She spoke of how much comfort she had found in discussing spiritual matters with Abel, who abided by the commandment to love our Maker with all our hearts and our neighbour as ourselves; and lived a calm and serene life in keeping with such a belief. Going to church was not a duty for him but an opportunity to learn more about his Maker in fellowship with brothers and sisters, which he did joyfully, and this example she had found heartening and encouraging.

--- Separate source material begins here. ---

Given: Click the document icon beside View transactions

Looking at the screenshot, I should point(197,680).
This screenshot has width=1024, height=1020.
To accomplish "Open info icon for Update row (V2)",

Lucille related that one day as she and Neville had conversed, he had mentioned that she would probably be satisfied to learn that he had made arrangements for regular maintenance of his daughters in the capital, through his father; and that he was maintaining the latest arrival here, whom he paid a visit once per week, but had been quick to reassure her that he did not have any relationship with her mother, despite any gossip she might hear otherwise. The thought had occurred to her, then, that he was somehow trying to make amends in the childlike hope of gaining favour with a kind Providence in the granting of his deepest wish; and his vulnerability had aroused in her a strong feeling of pity and tenderness towards him.


Long before she had become pregnant again, Abel had mentioned out of the blue one Sunday that he would soon be going out of town to work at a surveyor’s camp in the interior of the district, and had no idea when he would be back. The news had come as a shock to her, as his presence close at hand had provided a feeling of security she had begun to take for granted, besides arousing a curiosity about the reason for what had seemed a sudden decision.

The principled and kind Mrs. Atkins, who did not indulge in gossip, had unexpectedly remarked to Lucille that the sexton’s leaving town at this time was probably for the best, as idle tongues had begun to make comments about their friendship, which had troubled and embarrassed her that such an idea could have occurred to anyone, considering that contact between she and Abel had always been in public, on church property, and in full view of others participating in the various functions; and although deep inside she admitted a partiality to him, she was certain that no one could say they were anything but proper in their behaviour towards each other.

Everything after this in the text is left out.